> ABOUT THIS TASK: In the records below, find the line containing "Task: Click the" and transcribe it and every line after it exactly; leave the pictures out.

> Dataset records:
------------------------------------

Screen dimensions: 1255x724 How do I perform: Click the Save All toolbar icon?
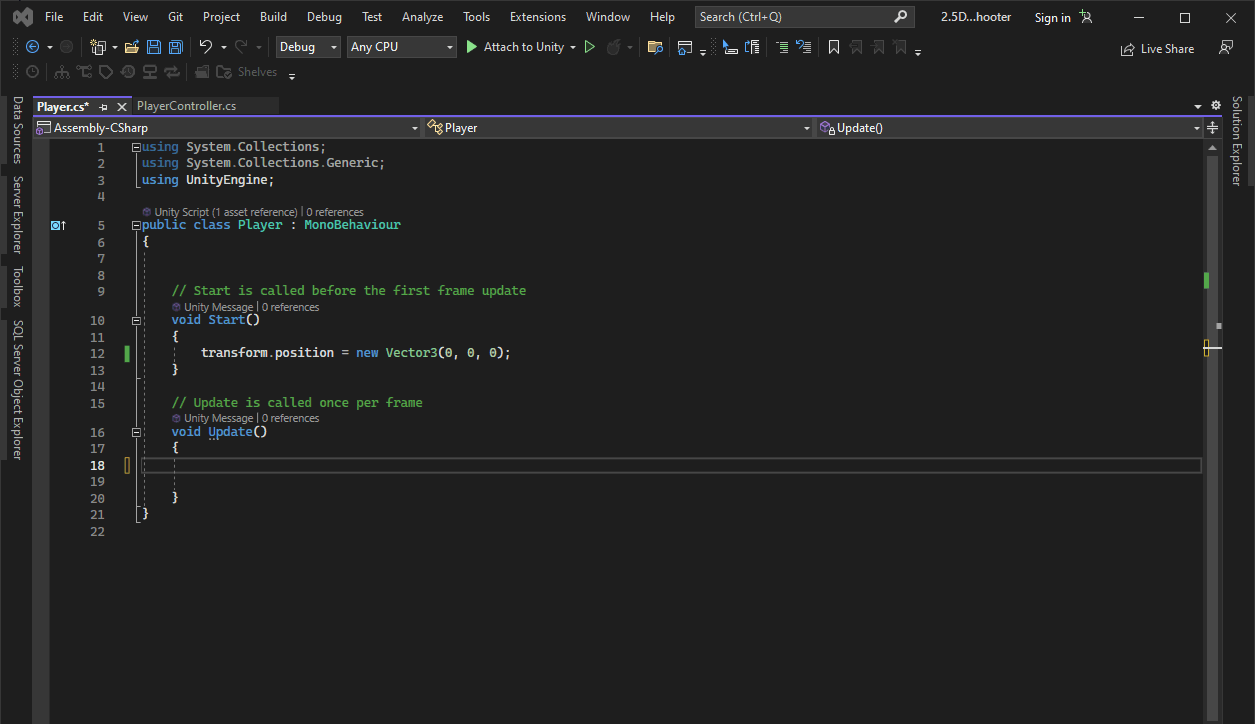pos(176,47)
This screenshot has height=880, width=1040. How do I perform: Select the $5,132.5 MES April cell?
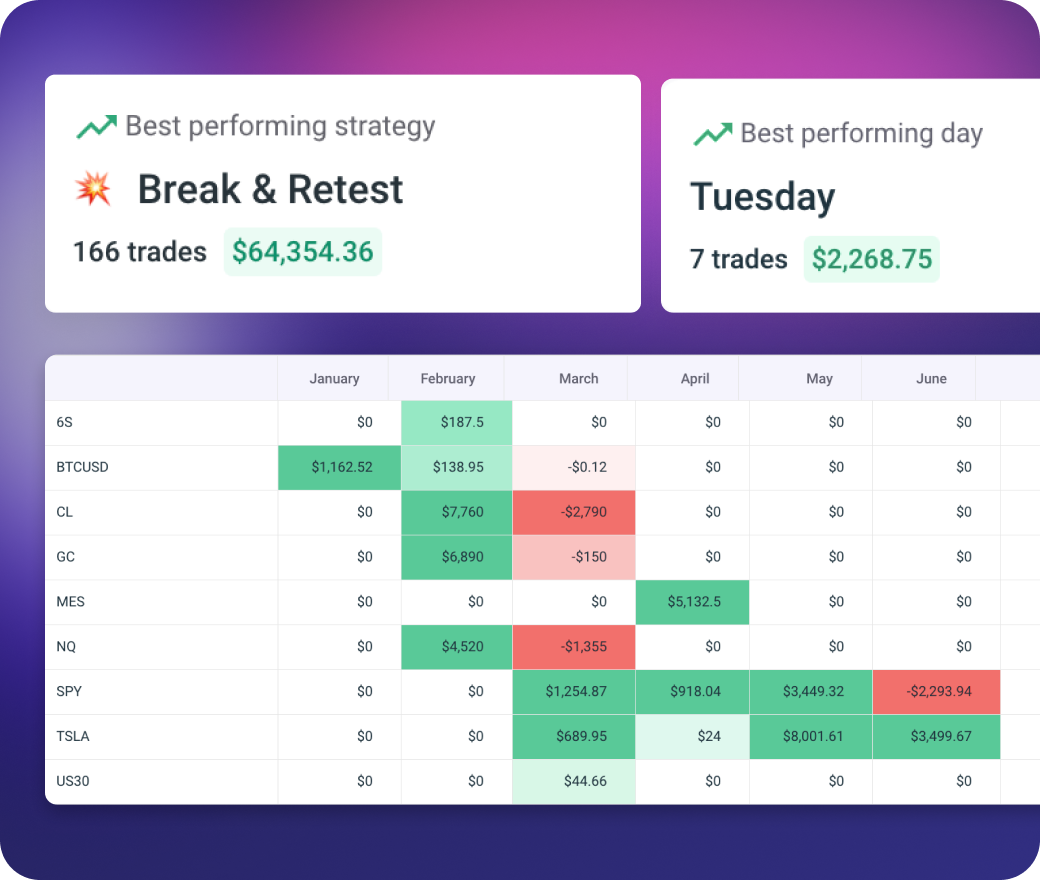point(692,602)
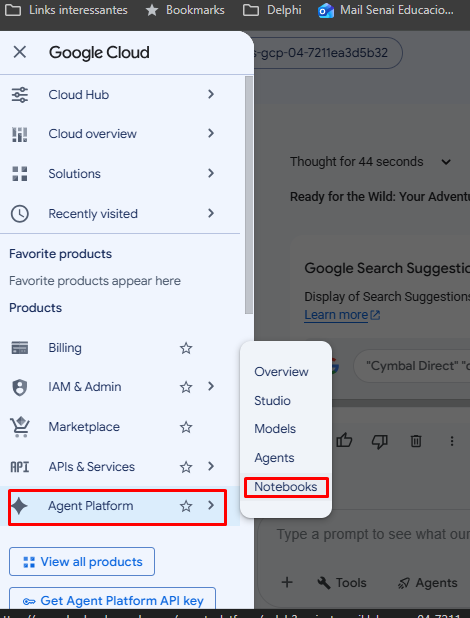Favorite APIs & Services using the star

coord(186,467)
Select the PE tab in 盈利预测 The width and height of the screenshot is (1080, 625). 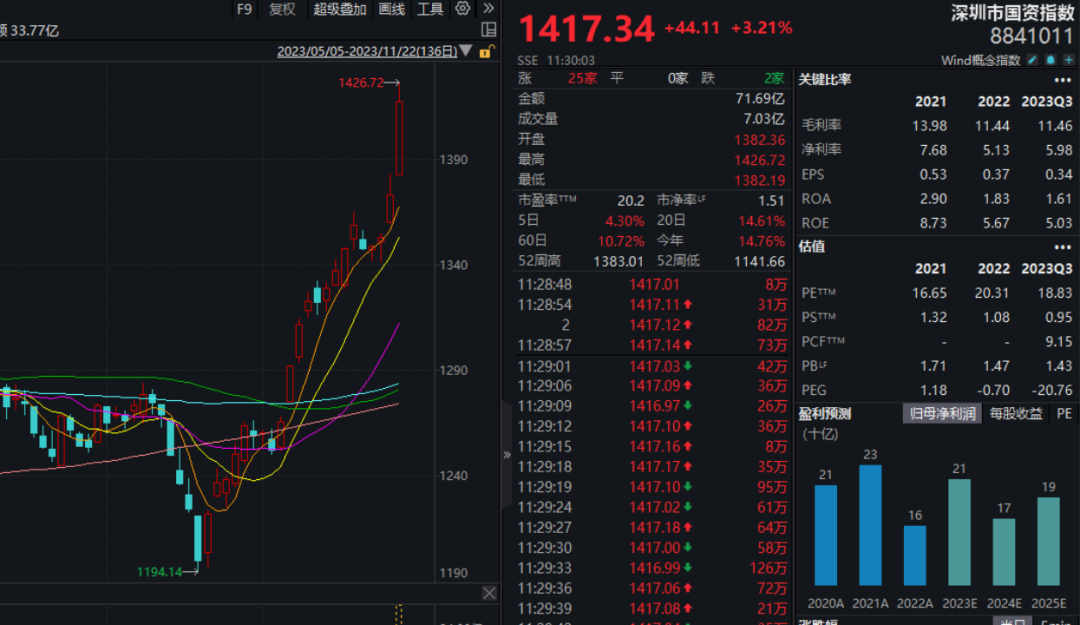pos(1063,412)
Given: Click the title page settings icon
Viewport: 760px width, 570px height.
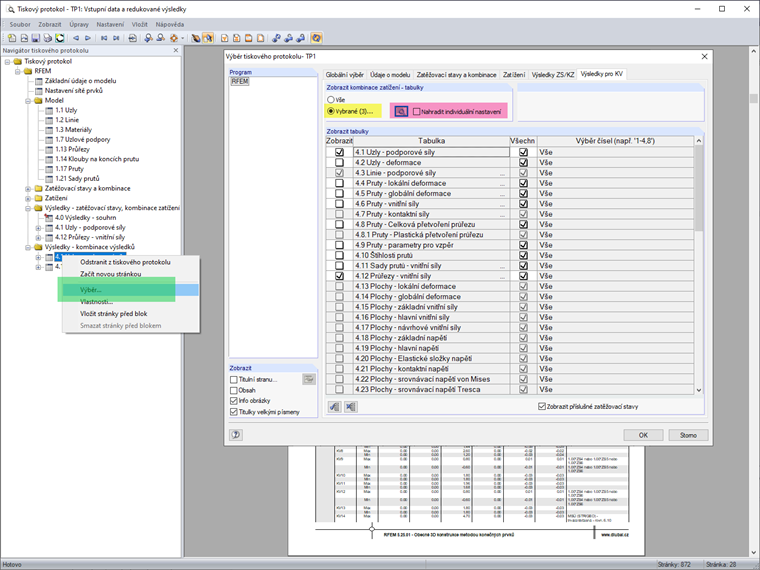Looking at the screenshot, I should tap(309, 379).
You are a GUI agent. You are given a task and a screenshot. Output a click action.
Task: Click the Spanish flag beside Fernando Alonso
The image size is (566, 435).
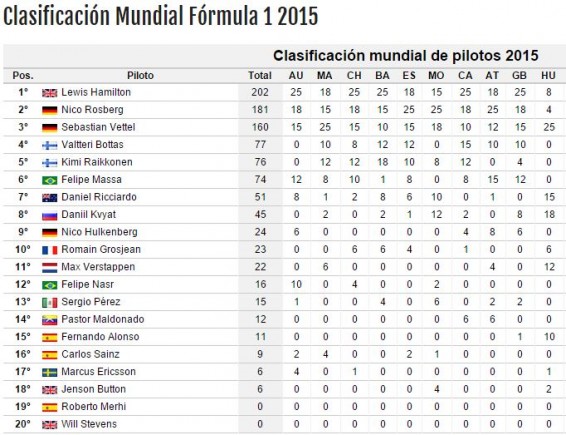tap(49, 337)
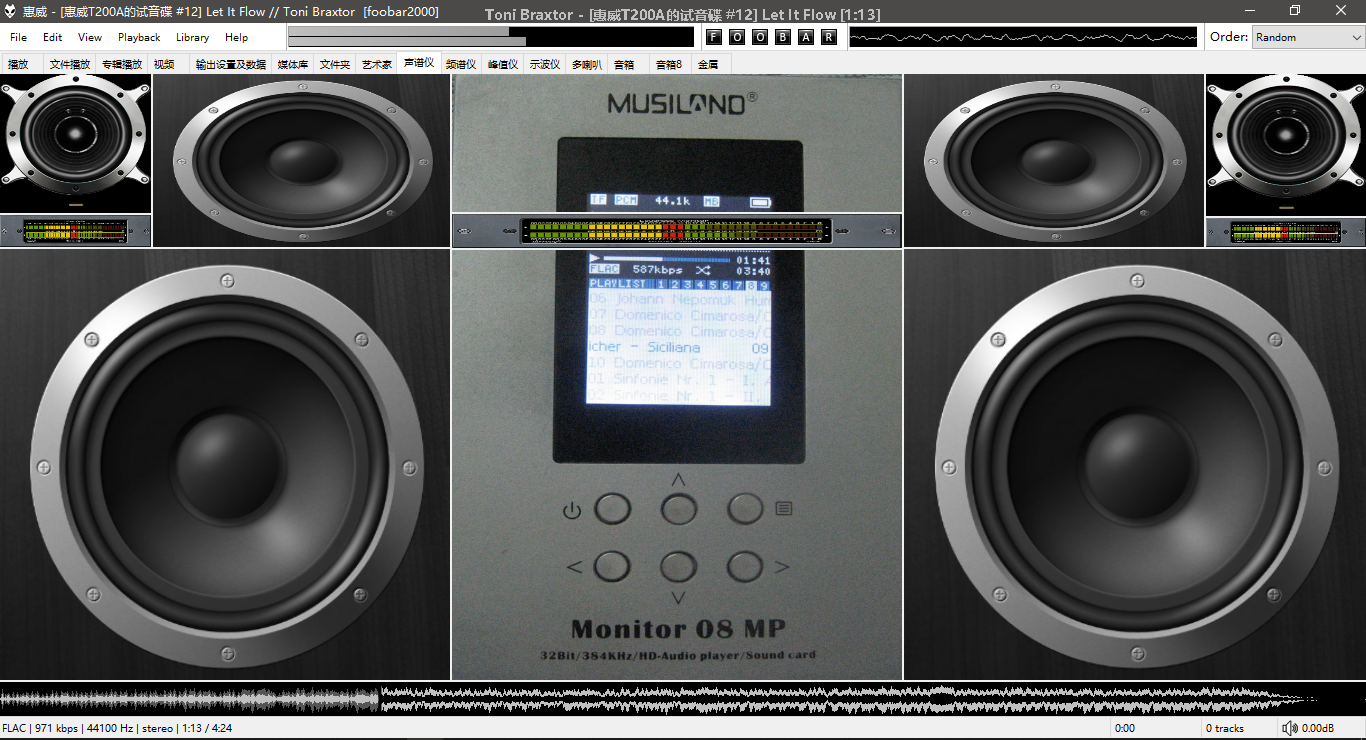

------------------------------------

> FINISHED EXERCISE:
Task: Click the Spanish flag beside Fernando Alonso
The image size is (566, 435).
tap(49, 337)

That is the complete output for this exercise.